Zaostrza się sytuacja na Półwyspie Koreańskim. Północ wprowadza armię przy granicy
Korea Północna potwierdziła dziś zamiar wprowadzenia wojska do dwóch stref przy granicy z Południem. Wczoraj wysadzono w powietrze międzykoreańskie biuro łącznikowe.

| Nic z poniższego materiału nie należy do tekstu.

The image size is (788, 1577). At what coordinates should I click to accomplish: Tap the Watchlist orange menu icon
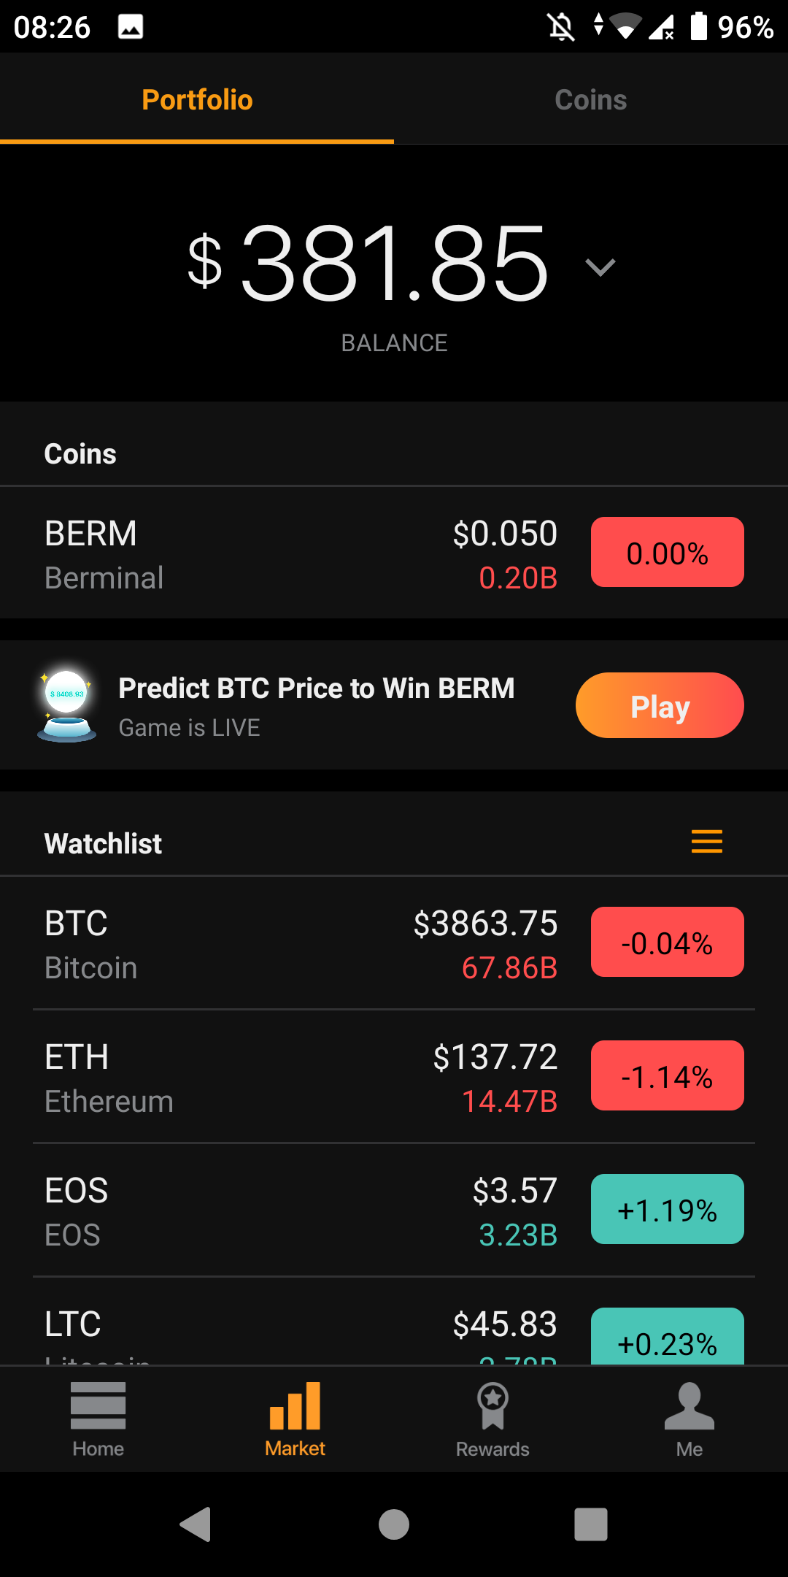point(706,842)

Seul zapowiada, że od tej pory nie będzie tolerował żadnych prowokacji ze strony Północy.
2020-06-17, 07:45
Posłuchaj
Powiązany Artykuł
"Najwyższy czas zerwać kontakty". Siostra Kima o relacjach z Koreą Płd.
Władze Korei Południowej poinformowały, że Pjongjang odrzucił propozycję rozmów i potwierdził zamiar wysłania wojska do dwóch stref przy granicy z Południem. Żołnierze z Północy mają stacjonować w specjalnej strefie ekonomicznej w Kaesong, gdzie wcześniej swe fabryki miały południowokoreańskie koncerny oraz w ośrodku na Górze Kumgang, wykorzystywanym wiele lat temu przez wycieczki z Południa.

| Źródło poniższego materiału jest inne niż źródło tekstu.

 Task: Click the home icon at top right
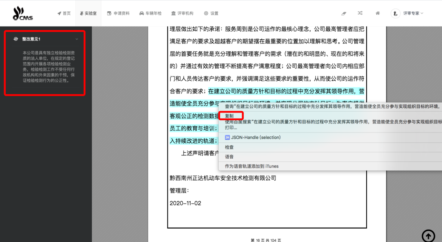378,13
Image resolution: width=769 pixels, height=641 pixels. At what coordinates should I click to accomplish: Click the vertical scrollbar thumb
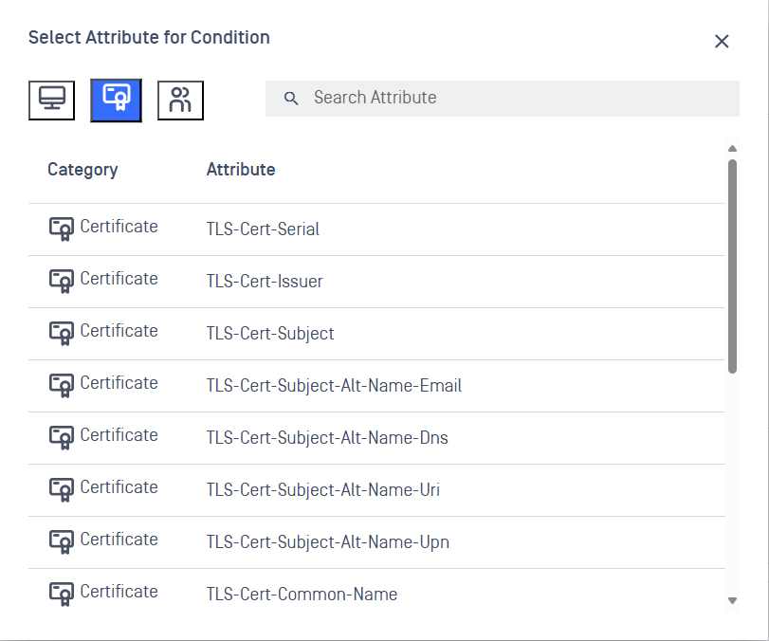coord(732,266)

>>>[ZOBACZ RÓWNIEŻ] Kim Dzong Un chce wzmocnić arsenał nuklearny Korei Północnej
"Północ poniesie konsekwencje wszelkich akcji militarnych"
Siostra północnokoreańskiego przywódcy Kim Jo Dzong wydała oświadczenie, w którym w ostrych słowach skrytykowała władze Korei Południowej. Kancelaria prezydenta Korei Południowej oskarżenia te nazwała "grubiańskimi" i "bezpodstawnymi". Ministerstwo obrony narodowej Korei Południowej zapowiedziało zaś, że Północ poniesie konsekwencje wszelkich akcji militarnych.
Korea Północna zamierza ponownie przywrócić punkty wartownicze w koreańskiej strefie zdemilitaryzowanej. Pjongjang ogłosił też powrót do "wszelkich ćwiczeń wojskowych" przy granicy z Południem.